__EXERCISE DIRECTIONS__: Copy out each line of the entries where the word "agent" is present.

═══ RECORDS SHOWN

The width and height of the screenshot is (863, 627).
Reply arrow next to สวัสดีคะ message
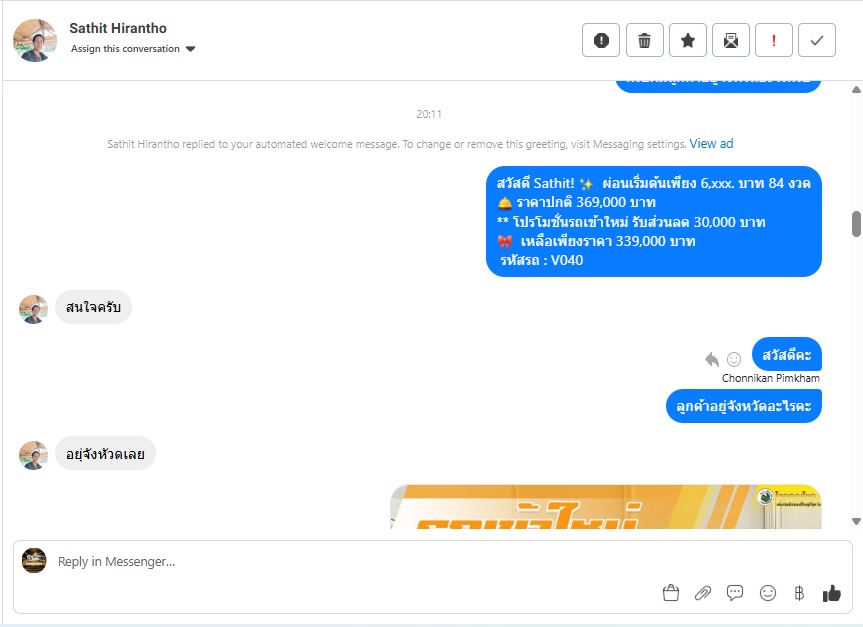point(712,359)
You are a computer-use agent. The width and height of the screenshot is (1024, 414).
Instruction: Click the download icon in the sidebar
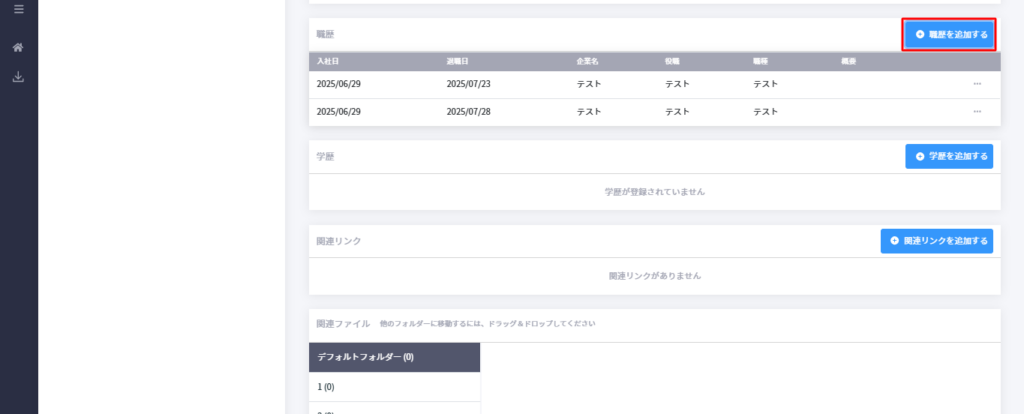pyautogui.click(x=18, y=77)
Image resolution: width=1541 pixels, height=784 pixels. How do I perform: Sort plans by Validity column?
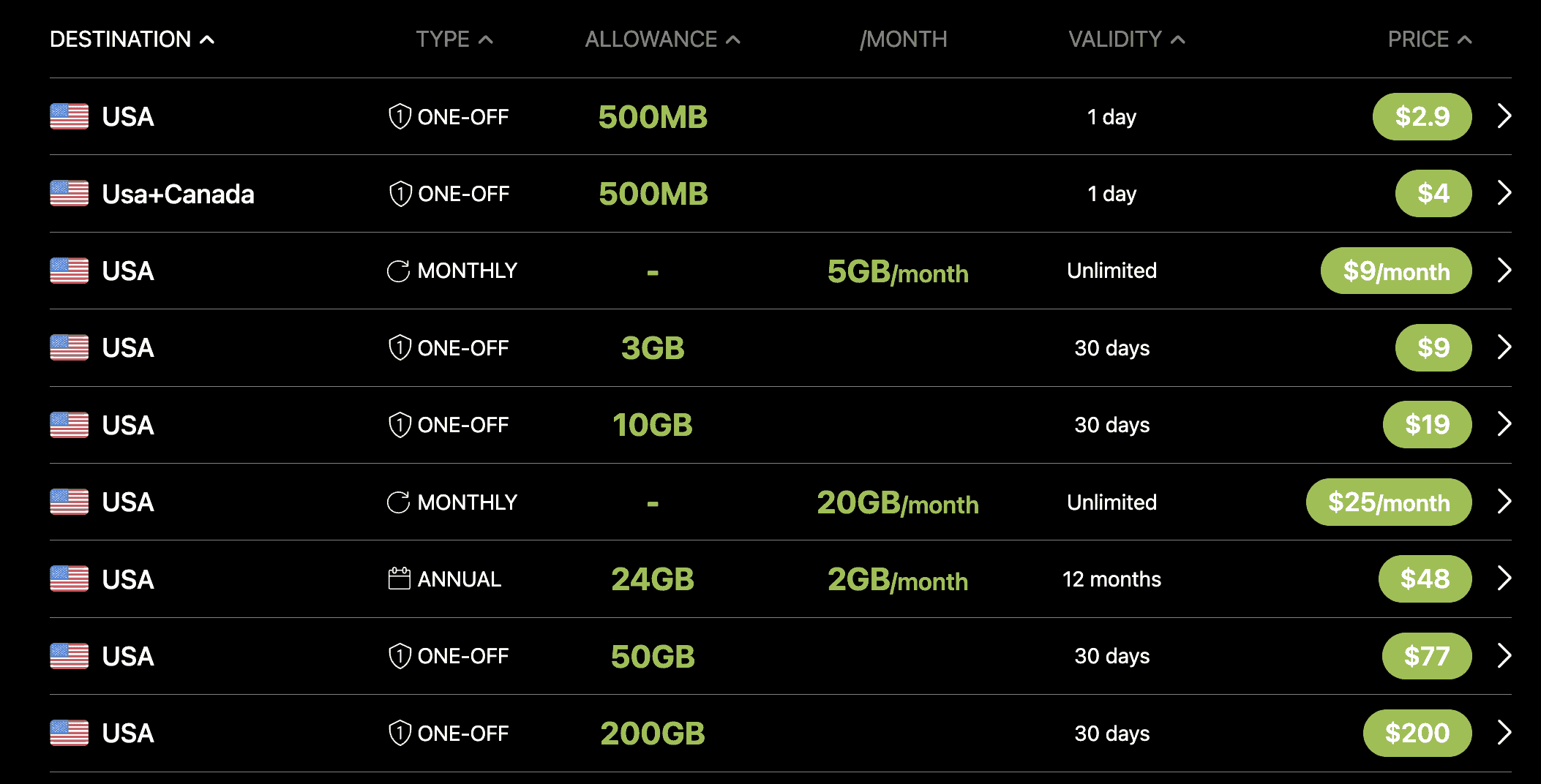1126,39
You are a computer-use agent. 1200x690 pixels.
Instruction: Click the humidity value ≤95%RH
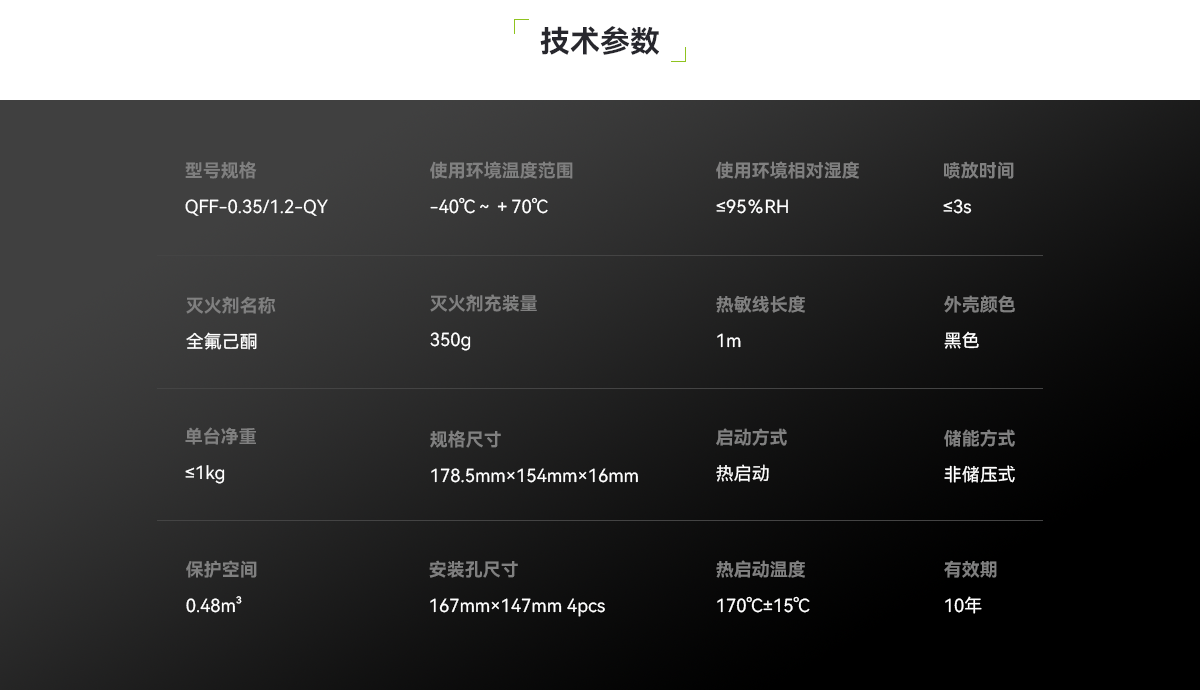coord(752,207)
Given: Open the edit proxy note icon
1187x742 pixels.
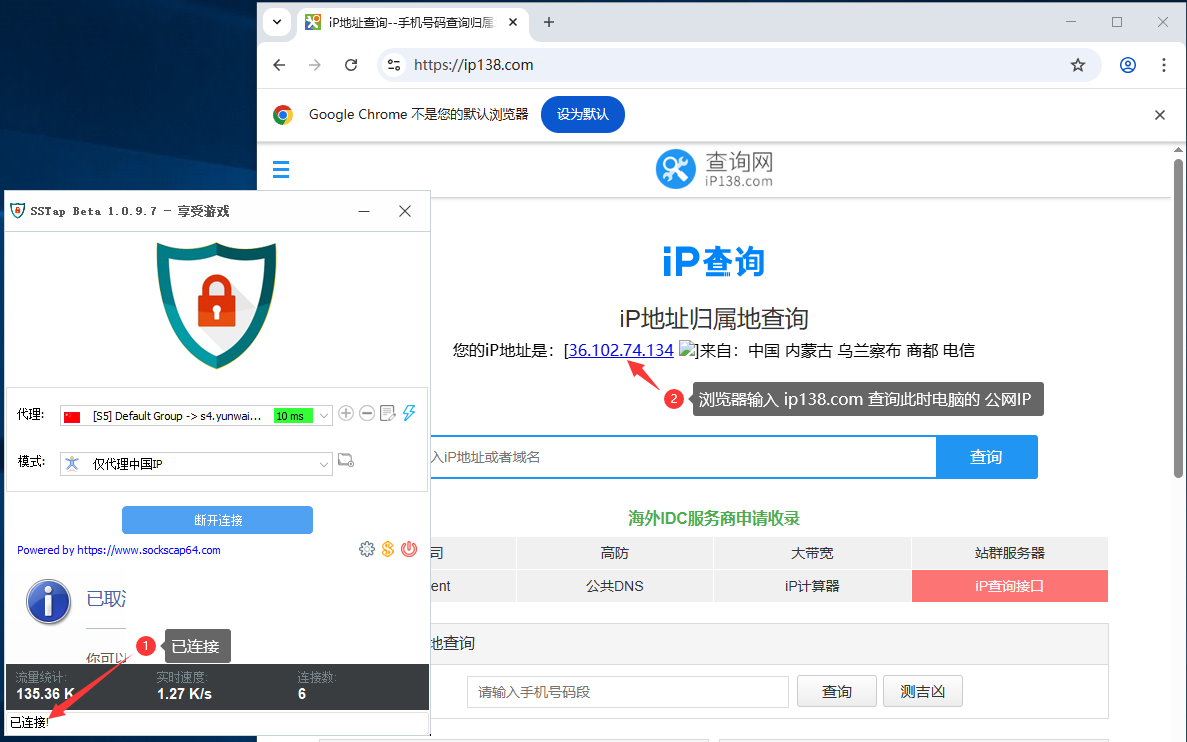Looking at the screenshot, I should tap(388, 414).
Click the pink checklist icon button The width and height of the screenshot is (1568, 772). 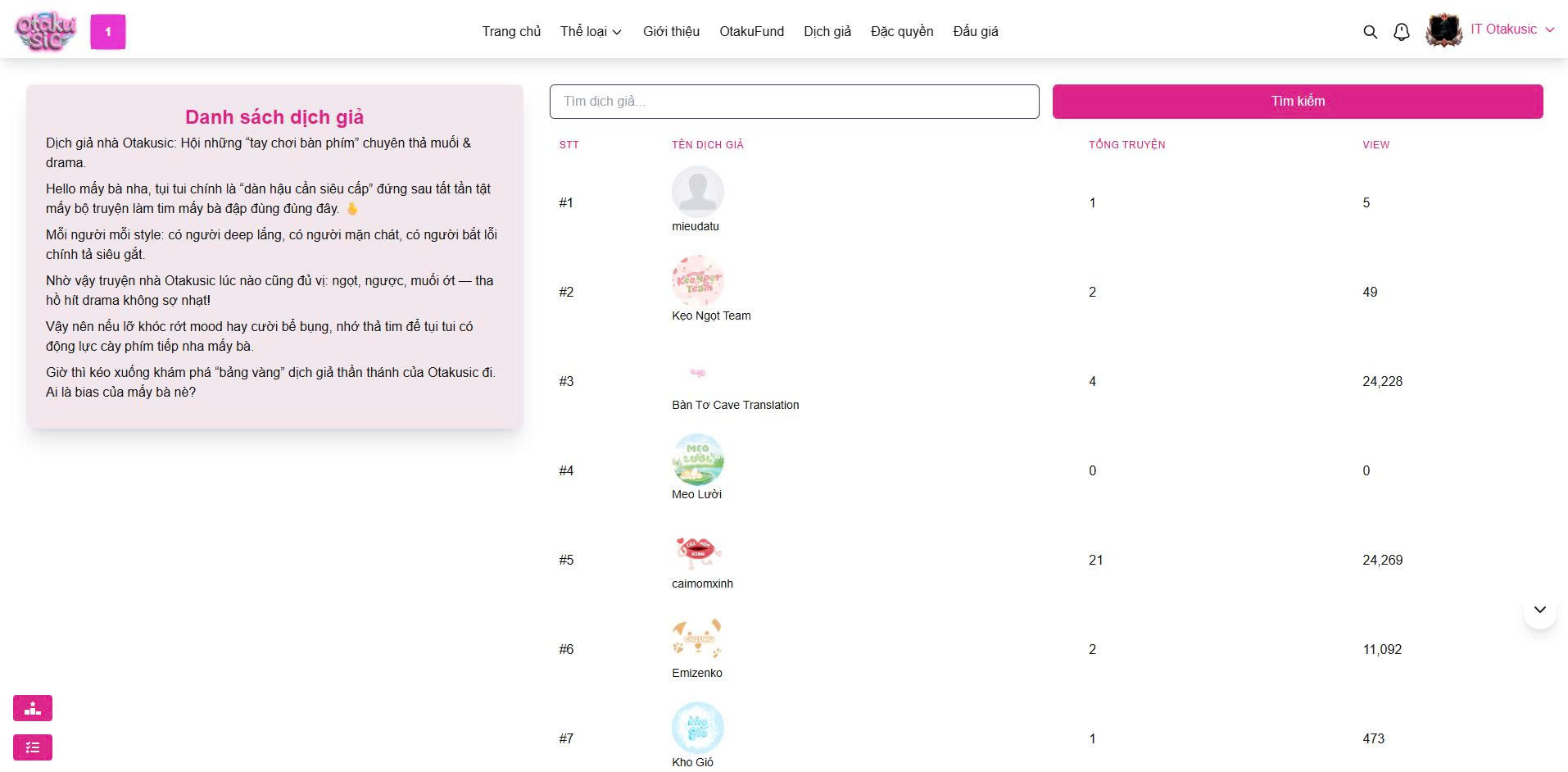click(x=33, y=747)
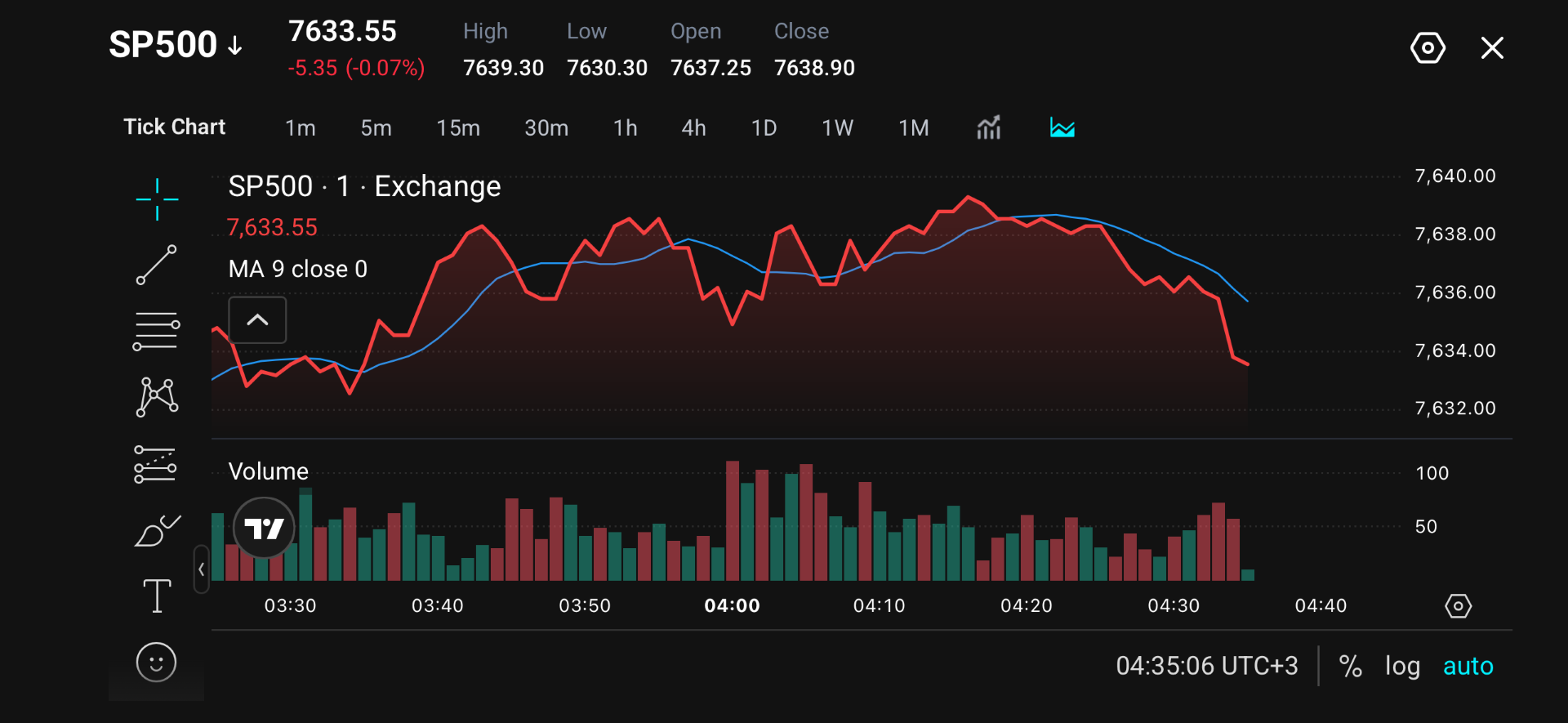Switch to the 15m timeframe
This screenshot has height=723, width=1568.
tap(458, 128)
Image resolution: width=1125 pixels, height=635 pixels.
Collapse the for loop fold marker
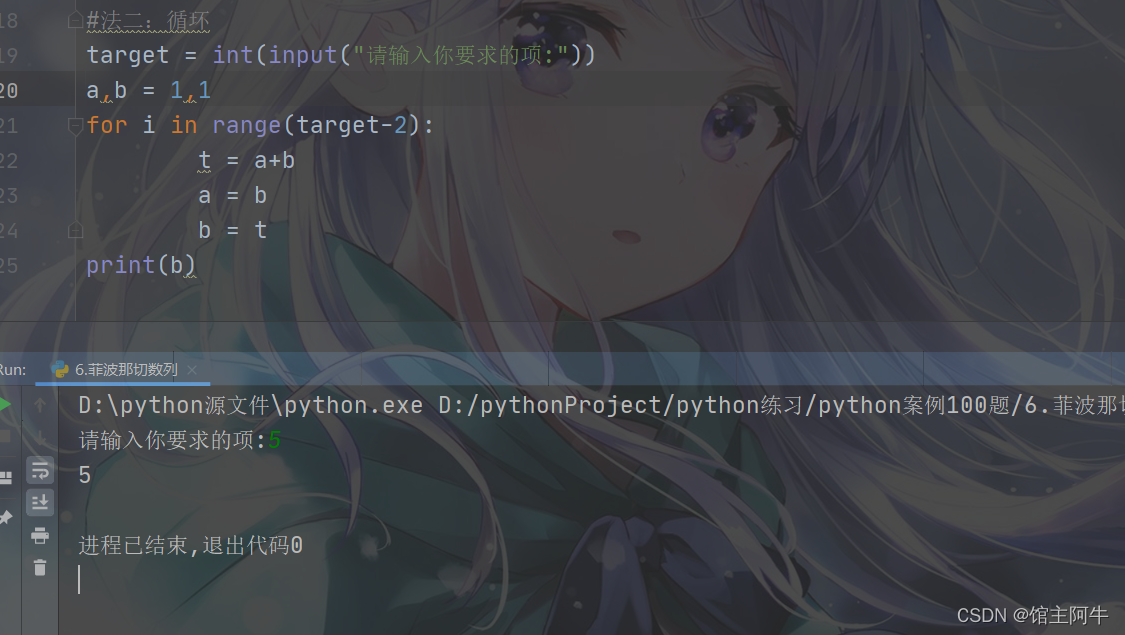(75, 126)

══════

__SOLUTION__:
You are a computer-use agent. The width and height of the screenshot is (1024, 414).
You are a computer-use agent. 1200x690 pixels.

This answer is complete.